Parts of the exercise -
• a. Transcribe the portion of the passage on configuring slave nodes starting with "Keeping Things in" and going on through "in the cluster.".
• b. Answer these from the passage on configuring slave nodes:
(i) With which node do all of the slave nodes synchronize their system time?
(ii) What may be done with a single slave node once it has been configured?
(iii) What two changes are given as reasons for updating certain files on every node in the cluster?

Slave nodes are configured in much the same way as the front-end node. The changes to /etc/hosts and /etc/ hosts.equiv as described in the previous section should also be made on each slave node.

However, since these nodes have no direct Internet connection, they must rely on the front-end node for quite a variety of services. For instance, all of the slave nodes will synchronize their system time with that of the front-end node.

Therefore, the server entry in /etc/ ntp.conf for all other nodes should be as follows:


server node01

In addition, the entry in /etc/ntp/ step-tickers is:


node01

Once you have configured a single slave node, it may be cloned onto all other slaves so that you don’t have to repeat the entire process for each node. There are a number of cloning software packages available for free download over the Internet.

Keeping Things in Sync

After the cluster is up and running, you will immediately need to change things. As users and groups are added or as new software is installed, you will need to update certain files on every node in the cluster.

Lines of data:
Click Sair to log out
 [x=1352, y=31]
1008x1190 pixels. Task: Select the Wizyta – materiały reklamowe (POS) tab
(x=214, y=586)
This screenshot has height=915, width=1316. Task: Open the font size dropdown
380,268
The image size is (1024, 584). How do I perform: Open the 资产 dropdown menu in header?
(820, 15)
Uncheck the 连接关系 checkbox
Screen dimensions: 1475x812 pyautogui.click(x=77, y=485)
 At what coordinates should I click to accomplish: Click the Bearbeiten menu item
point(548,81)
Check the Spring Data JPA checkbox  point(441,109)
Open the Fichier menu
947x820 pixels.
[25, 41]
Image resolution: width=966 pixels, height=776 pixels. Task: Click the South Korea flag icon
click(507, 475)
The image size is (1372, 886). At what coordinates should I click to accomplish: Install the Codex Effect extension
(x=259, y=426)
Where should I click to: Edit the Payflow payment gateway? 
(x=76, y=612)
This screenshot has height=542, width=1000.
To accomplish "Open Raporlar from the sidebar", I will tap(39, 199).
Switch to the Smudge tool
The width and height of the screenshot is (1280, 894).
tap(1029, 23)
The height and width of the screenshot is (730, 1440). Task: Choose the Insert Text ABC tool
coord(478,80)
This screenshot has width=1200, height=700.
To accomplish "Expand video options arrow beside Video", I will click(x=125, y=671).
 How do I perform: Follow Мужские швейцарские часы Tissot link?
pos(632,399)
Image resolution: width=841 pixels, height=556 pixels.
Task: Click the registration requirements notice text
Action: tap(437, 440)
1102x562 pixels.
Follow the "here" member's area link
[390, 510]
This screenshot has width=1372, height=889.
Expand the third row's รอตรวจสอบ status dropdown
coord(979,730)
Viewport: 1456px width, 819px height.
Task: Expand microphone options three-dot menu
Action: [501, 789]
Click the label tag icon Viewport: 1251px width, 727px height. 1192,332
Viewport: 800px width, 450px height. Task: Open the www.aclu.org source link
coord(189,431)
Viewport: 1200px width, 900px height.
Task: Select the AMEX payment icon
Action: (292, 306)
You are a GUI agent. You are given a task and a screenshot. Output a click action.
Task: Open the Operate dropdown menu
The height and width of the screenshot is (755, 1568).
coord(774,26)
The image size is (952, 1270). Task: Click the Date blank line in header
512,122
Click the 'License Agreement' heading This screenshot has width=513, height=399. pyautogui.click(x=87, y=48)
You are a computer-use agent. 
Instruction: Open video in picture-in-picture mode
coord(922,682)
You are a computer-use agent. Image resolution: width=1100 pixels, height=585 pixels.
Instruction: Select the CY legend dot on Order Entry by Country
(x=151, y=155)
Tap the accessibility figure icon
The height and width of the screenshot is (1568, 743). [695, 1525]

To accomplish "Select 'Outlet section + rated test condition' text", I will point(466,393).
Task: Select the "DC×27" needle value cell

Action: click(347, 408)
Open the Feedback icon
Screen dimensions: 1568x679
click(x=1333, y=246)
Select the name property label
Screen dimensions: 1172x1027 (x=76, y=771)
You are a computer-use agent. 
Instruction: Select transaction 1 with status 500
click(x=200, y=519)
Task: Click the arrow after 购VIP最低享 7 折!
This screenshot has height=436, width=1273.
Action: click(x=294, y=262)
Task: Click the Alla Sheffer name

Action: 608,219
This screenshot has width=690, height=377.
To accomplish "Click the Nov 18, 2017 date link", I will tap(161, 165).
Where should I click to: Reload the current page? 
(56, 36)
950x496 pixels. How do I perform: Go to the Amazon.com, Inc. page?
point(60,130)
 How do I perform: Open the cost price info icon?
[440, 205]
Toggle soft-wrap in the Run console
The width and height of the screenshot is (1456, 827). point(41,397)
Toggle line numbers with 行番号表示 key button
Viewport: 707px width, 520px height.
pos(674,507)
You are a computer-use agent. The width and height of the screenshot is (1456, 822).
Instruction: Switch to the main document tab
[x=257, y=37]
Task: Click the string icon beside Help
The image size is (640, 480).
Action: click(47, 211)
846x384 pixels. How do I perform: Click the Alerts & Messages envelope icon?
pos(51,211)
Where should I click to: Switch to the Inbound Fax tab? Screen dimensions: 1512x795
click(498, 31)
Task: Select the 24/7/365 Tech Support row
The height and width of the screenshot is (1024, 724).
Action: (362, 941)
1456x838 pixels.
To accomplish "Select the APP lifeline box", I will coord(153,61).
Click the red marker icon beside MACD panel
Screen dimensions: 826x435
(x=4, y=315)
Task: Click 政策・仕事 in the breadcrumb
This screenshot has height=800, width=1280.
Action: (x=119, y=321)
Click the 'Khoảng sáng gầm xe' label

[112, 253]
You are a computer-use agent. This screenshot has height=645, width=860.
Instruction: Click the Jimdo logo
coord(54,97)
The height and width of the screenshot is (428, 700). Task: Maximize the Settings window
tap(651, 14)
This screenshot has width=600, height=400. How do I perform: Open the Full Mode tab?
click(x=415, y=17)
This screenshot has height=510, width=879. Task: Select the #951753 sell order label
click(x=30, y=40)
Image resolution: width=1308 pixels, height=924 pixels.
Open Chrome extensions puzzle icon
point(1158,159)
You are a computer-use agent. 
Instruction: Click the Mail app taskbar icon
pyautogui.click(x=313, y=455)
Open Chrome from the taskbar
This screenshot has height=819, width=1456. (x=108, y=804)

Problem solutions -
• a.
Keeping Things in Sync

After the cluster is up and running, you will immediately need to change things. As users and groups are added or as new software is installed, you will need to update certain files on every node in the cluster.

• b.
(i) The front-end node.
(ii) It may be cloned onto all other slaves.
(iii) Users and groups being added, and new software being installed.